So Paul’s letter to the Philippians is chock full of financial language, including this central theme of a koinōnia in the gospel. This koinōnia, this venture, is not only how we relate to one another, but it is part of a much larger divine economy. Unlike my college roommate story, our koinonia is under God’s supervision; thus Paul writes in Philippians 1:6 “I am confident of this, that the one who began a good work among you will bring it to completion by the day of Jesus Christ.” Our gospel venture is not worked out in a vacuum, but in the confidence of faith we know that God has begun a good work in us and is able to bring it to completion. In a divine economy, God’s oikonomia, God’s house-rules, our relationship to one another is a joint venture, but this joint venture has God as its ultimate investor and site supervisor.

And now, to return to what it means to consider “A heavenly citizenship.”

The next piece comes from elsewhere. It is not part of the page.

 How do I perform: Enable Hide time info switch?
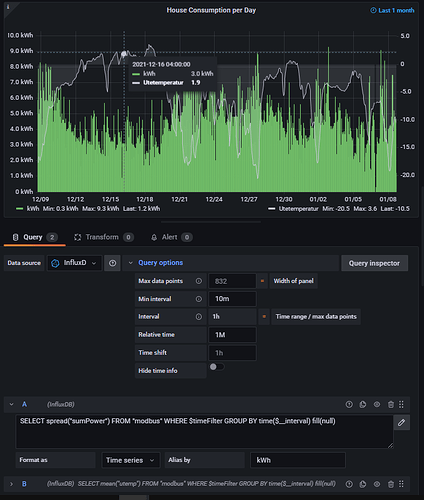(217, 367)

Too often, when we read this passage, we imagine heavenly citizenship as endorsing an outlook that is solely otherworldly. Our heavenly citizenship is used to comfort us in suffering, our heavenly citizenships overlooks our human frailty in this life in hopes of the world to come. This is not necessarily bad theology, and it might sometimes be good pastoral care, but it is not a complete picture of our heavenly citizenship. Or heavenly citizenship is used to wash our hands of the troubles and challenges of this world. We invoke a kind of quietism because the world is just too messed up, too mired in sin to have any hope. Our denomination takes 40 years of wandering in the wilderness on LGBTQ inclusion. Our American political rhetoric has descended to a nadir of demagoguery, fear-mongering, and division. Our personal, student, and national debt seems too overwhelmingly large to ever possibly address, so we just keep putting off payments. Too often we throw our hands up, or wash our hands of these matters, despairing of this world, looking to our heavenly citizenship, to a long moral arc of the universe without any willingness to ask whether we or the universe need to be bending just a little, right now, to participate and move toward that long moral arc.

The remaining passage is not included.